SUPPLIED MATERIAL section start

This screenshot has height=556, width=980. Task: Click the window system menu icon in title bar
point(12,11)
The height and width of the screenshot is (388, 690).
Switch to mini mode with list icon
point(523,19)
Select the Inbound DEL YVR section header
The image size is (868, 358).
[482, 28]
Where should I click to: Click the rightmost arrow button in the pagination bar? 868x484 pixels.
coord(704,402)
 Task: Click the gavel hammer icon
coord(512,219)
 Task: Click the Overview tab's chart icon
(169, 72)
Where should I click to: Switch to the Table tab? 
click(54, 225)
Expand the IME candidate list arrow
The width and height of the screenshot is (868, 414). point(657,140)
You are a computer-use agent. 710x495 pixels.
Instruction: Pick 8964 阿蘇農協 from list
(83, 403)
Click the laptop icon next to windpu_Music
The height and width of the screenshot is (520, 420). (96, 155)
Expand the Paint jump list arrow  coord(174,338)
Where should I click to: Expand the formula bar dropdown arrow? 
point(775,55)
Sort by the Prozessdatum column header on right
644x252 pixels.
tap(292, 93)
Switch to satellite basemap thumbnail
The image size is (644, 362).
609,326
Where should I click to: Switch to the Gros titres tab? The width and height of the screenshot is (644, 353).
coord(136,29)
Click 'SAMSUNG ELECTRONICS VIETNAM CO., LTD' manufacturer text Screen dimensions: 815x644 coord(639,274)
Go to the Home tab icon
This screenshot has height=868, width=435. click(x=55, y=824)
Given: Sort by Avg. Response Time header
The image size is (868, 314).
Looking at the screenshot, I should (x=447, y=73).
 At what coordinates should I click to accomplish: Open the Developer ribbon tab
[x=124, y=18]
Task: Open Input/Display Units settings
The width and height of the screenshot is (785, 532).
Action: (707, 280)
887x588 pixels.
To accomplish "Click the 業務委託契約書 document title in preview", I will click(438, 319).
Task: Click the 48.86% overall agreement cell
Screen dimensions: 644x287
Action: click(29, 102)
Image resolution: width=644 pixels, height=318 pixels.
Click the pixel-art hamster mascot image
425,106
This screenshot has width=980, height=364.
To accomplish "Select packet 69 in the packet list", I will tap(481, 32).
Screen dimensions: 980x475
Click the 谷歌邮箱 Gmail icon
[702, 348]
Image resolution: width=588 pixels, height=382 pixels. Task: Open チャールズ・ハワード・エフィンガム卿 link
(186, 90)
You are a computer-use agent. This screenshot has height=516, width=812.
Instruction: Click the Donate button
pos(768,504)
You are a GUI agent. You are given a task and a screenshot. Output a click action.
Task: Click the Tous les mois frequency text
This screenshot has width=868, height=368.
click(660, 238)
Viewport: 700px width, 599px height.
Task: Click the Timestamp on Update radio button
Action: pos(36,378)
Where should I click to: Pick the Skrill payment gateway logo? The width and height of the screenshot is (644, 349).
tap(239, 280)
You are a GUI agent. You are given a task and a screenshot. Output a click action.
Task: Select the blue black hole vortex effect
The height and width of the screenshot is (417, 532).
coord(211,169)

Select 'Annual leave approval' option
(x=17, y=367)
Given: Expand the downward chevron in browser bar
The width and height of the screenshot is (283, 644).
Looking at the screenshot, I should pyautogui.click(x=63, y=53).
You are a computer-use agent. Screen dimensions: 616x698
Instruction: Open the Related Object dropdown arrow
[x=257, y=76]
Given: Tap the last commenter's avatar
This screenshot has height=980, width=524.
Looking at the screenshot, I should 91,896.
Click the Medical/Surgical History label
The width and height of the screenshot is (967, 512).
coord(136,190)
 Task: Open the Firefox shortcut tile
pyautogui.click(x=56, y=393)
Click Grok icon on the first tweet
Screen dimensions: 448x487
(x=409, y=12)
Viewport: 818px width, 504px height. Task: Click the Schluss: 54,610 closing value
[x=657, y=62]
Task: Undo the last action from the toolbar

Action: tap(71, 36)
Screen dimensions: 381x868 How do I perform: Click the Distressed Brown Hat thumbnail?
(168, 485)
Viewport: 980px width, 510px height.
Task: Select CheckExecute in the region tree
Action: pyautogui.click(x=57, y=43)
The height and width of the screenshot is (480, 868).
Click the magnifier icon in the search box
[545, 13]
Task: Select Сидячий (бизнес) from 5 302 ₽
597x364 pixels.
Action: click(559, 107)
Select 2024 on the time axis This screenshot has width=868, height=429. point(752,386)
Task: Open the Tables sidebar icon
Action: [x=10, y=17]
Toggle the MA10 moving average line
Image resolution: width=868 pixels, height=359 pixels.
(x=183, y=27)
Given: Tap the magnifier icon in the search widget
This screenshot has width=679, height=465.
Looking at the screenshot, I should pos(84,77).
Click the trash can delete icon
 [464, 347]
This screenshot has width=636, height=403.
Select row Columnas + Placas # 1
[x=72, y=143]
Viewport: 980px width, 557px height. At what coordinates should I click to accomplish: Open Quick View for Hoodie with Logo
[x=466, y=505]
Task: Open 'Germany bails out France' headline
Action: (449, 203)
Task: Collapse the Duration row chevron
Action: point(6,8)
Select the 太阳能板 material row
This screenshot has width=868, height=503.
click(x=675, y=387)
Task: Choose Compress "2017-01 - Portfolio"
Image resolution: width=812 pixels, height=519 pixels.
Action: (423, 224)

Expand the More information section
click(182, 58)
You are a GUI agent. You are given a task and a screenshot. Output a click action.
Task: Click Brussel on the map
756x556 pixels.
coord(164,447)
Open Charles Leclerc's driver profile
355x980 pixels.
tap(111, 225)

SUPPLIED MATERIAL section end

> [EXERCISE PROMPT]
Starting from the line that contains "Task: Select Сидячий (бизнес) from 5 302 ₽", give again every line to the last line of the data, exactly. Include nothing else.

> [TASK SOLUTION]
Task: Select Сидячий (бизнес) from 5 302 ₽
597x364 pixels.
Action: click(559, 107)
Select 2024 on the time axis This screenshot has width=868, height=429. point(752,386)
Task: Open the Tables sidebar icon
Action: [x=10, y=17]
Toggle the MA10 moving average line
Image resolution: width=868 pixels, height=359 pixels.
(x=183, y=27)
Given: Tap the magnifier icon in the search widget
This screenshot has width=679, height=465.
Looking at the screenshot, I should pos(84,77).
Click the trash can delete icon
 [464, 347]
This screenshot has width=636, height=403.
Select row Columnas + Placas # 1
[x=72, y=143]
Viewport: 980px width, 557px height. At what coordinates should I click to accomplish: Open Quick View for Hoodie with Logo
[x=466, y=505]
Task: Open 'Germany bails out France' headline
Action: (449, 203)
Task: Collapse the Duration row chevron
Action: point(6,8)
Select the 太阳能板 material row
This screenshot has width=868, height=503.
click(x=675, y=387)
Task: Choose Compress "2017-01 - Portfolio"
Image resolution: width=812 pixels, height=519 pixels.
Action: (423, 224)

Expand the More information section
click(182, 58)
You are a GUI agent. You are given a task and a screenshot. Output a click action.
Task: Click Brussel on the map
756x556 pixels.
coord(164,447)
Open Charles Leclerc's driver profile
355x980 pixels.
tap(111, 225)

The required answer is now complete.